Da redação | 27/06/2016 19:00

RIO — A Eletrobrás disse, em documento enviado à Justiça Federal do Rio, que foi vítima da ação do ex-presidente da Eletronuclear Othon Luiz Pinheiro da Silva, acusado de receber propinas das empreiteiras Andrade Gutierrez e Engevix na obra da usina nuclear de Angra 3. A empresa, que tem a Eletronuclear como uma de suas subsidiárias, atua como assistente de acusação em processo que tramita na 7ª Vara Federal Criminal do Rio e que tem como réus Othon Silva e ex-executivos das empreiteiras. A afirmação foi feita nas alegações finais da Eletrobrás na ação.

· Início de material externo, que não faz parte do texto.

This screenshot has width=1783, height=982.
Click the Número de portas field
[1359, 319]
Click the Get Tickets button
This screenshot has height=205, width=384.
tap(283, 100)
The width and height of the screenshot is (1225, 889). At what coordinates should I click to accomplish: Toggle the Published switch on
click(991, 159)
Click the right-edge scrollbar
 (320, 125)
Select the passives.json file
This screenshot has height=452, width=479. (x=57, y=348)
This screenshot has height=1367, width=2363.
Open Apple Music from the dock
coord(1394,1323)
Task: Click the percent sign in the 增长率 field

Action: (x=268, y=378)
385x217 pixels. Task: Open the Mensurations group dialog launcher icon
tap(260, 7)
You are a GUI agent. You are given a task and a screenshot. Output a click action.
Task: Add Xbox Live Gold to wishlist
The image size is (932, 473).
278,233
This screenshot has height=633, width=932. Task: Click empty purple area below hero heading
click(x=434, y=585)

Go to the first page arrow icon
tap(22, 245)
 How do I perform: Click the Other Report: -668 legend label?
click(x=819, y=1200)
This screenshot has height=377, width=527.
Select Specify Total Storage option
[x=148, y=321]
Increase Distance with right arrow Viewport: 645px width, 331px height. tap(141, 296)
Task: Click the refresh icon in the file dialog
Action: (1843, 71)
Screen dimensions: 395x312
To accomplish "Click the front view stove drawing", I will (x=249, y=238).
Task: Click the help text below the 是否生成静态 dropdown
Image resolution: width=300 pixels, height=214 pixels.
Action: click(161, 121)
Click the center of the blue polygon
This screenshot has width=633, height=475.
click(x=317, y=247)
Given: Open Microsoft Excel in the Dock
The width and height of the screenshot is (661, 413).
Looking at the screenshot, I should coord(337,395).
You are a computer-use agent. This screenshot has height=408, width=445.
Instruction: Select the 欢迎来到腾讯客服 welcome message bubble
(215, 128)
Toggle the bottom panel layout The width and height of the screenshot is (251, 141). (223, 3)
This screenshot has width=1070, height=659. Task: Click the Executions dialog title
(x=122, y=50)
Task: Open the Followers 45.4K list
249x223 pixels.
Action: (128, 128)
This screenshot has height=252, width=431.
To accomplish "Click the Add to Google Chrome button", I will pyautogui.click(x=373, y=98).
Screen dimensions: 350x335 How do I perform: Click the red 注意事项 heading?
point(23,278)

No documento, os advogados da Eletrobrás disseram que Othon Silva “abusou do seu cargo de diretor-presidente da Eletronuclear para solicitar e receber vantagens pessoais indevidas de empresas privadas”.

A ação sobre o esquema na Eletronuclear teve início em Curitiba, com o juiz Sérgio Moro, no âmbito da Operação Lava-Jato, mas foi remetida ao Rio, onde ficou a cargo do juiz Marcelo Bretas. A sentença deve sair nas próximas semanas. Em suas alegações finais, o Ministério Público Federal (MPF) pediu a condenação dos réus. Atualmente, Othon Silva está em prisão domiciliar.

“O sobredito modus operandi consistiu no oferecimento e subsequente pagamento de vantagens indevidas por representantes da Andrade Gutierrez e da Engevix a executivos da Eletronuclear, para determiná-los a praticar, omitir e retardar atos de ofício, infringindo deveres funcionais. Ademais disso, os denunciados, consumados os crimes antecedentes de corrupção, cartel e fraude às licitações, por intermédio de organização criminosa ocultaram e dissimularam a origem, natureza, localização, disposição, movimentação e propriedade de vultosos valores transferidos com base nos sobreditos contratos fictícios, cujo destinatário final era o acusado Othon Luiz Pinheiro da Silva”, dizem os advogados da Eletrobrás nas alegações finais.

Os advogados citam que a propina ao ex-presidente da Eletronuclear era paga por meio de empresas que, via contratos fictícios e notas fiscais frias, recebiam dinheiro das empreiteiras. Nas alegações finais, os advogados da Eletrobrás ratificam os pedidos do Ministério Público Federal pela condenação dos réus.